Experimental results on seven benchmarks show that TDA-L maintains accuracy but achieves lower latency, less memory consumption, and higher throughput, making it well-suited for AI-based real-time sensing.
A DNN for Detecting Spotted Lanternflies Using Energy Efficient WAN
Detecting invasive species like the Spotted Lanternfly (SLF) in remote and hard-to-reach places such as tree
branches or tall building walls is labor-intensive and leads to significant crop
losses. To tackle this, we developed a new system, a Deep Neural Network (DNN)
architecture that incorporates MobileNet V3, optimized for low-power devices and
trained on a dedicated SLF dataset. Deployed on a Raspberry Pi Model B with a
LoRa module, our system is energy-efficient and operates effectively on edge devices
with limited computational resources through quantization, achieving high accuracy
and low latency for detection. Our results demonstrate that our system covers a
larger area and consumes significantly less power than other network technologies
such as WiFi and Bluetooth, making it a superior solution for managing invasive
species in expansive, resource-limited environments
Adaptive Real Time Object Detection using advance optical flow algorithm
We are developing a real-time object detection system that can adapt to changes in the environment. We are using optical flow to detect changes in the environment, and then using this information to adapt the object detection model to the new environment.
Investigating Linear Neural Network’s Vulnerability
In this research, the primary objective is to investigate the effect of elimination of non linear activation in the
DNN in terms of robustness. We have shown that the linear neural network is vulnerable to adversarial attacks.
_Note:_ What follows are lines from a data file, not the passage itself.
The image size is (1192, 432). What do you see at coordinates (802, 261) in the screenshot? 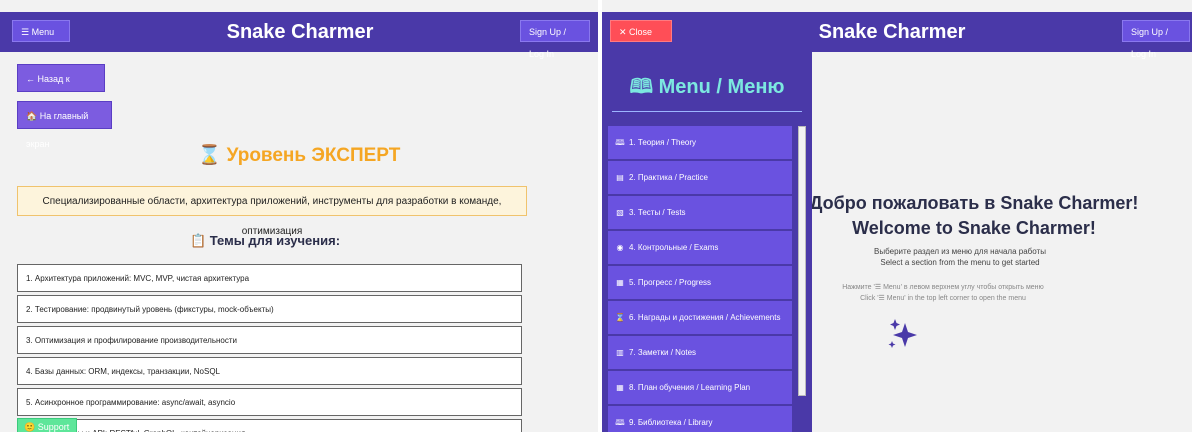
I see `menu-scrollbar` at bounding box center [802, 261].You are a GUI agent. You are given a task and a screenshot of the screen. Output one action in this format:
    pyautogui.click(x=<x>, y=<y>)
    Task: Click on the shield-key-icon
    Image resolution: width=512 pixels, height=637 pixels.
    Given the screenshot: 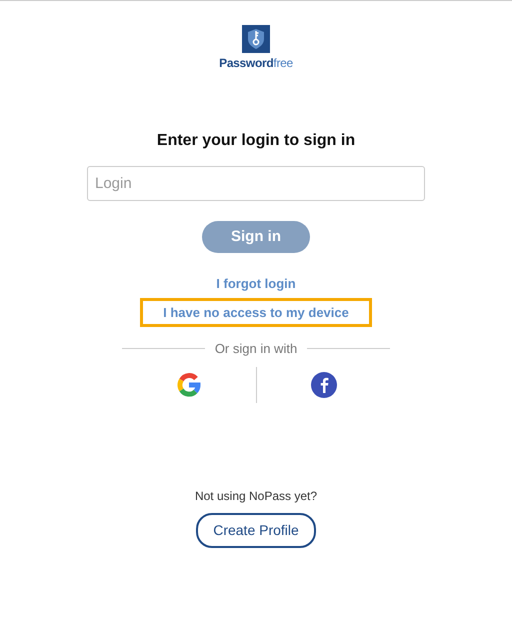 What is the action you would take?
    pyautogui.click(x=256, y=39)
    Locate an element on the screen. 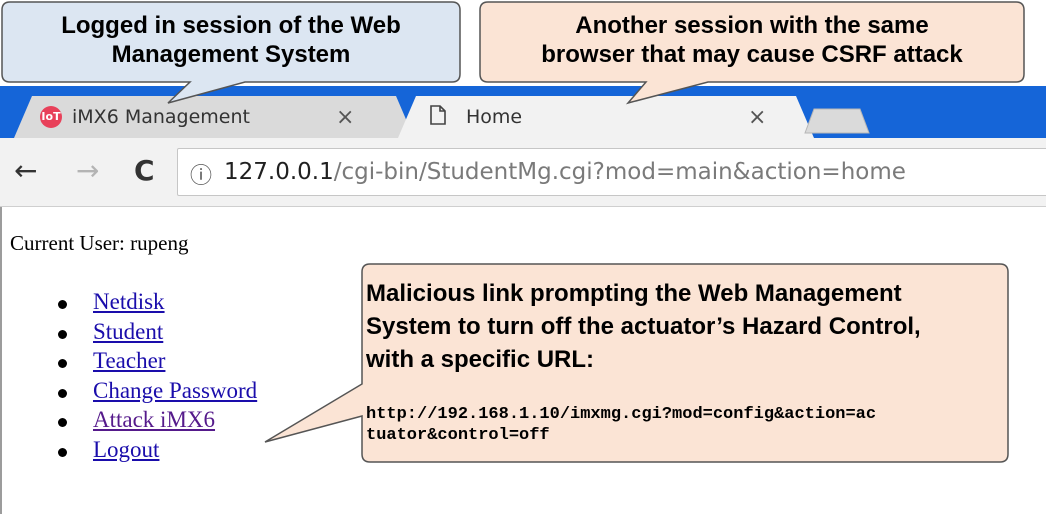 This screenshot has height=514, width=1046. new-tab-button is located at coordinates (837, 121). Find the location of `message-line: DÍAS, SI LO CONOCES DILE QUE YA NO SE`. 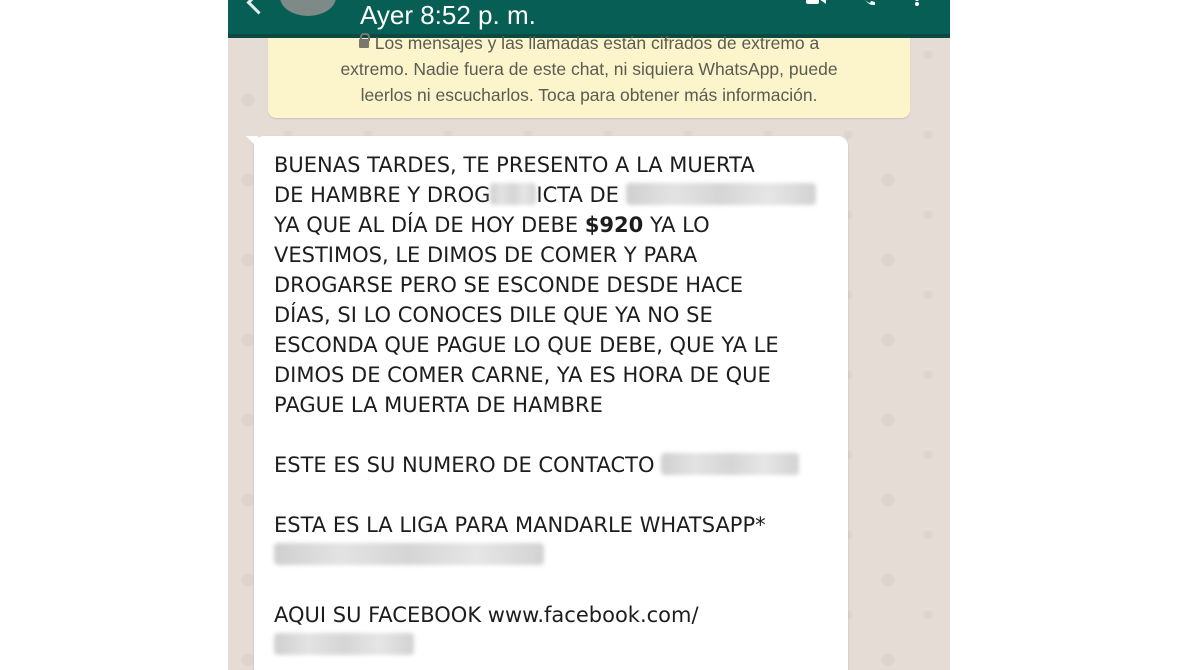

message-line: DÍAS, SI LO CONOCES DILE QUE YA NO SE is located at coordinates (494, 315).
Security Threat in Source Free Domain Adaptation
We investigated the effect of a source adversary which may inject a hidden malicious behavior
(Backdoor/Trojan) during source training and potentially transfer it to the target domain even after benign
training by the victim (target do-main owner). We also built a defense method for the attack as well.
Weight Pruning
We investigated the effect of weight pruning in unsupervised learning setup. We also proposed a weight
perturbation method. We showed that the weight pruning is very effective in unsupervised learning setup.
Local features detection using 3D point cloud
We built a pipeline to detect local features using 3D point cloud. The pipeline consists of Kmeans clustering
algorithm to first segment the point cloud and then we used the Gaussian Mixture Model to get the local features.
We then ran the pipeline on the 3D point cloud of the face and got the local features.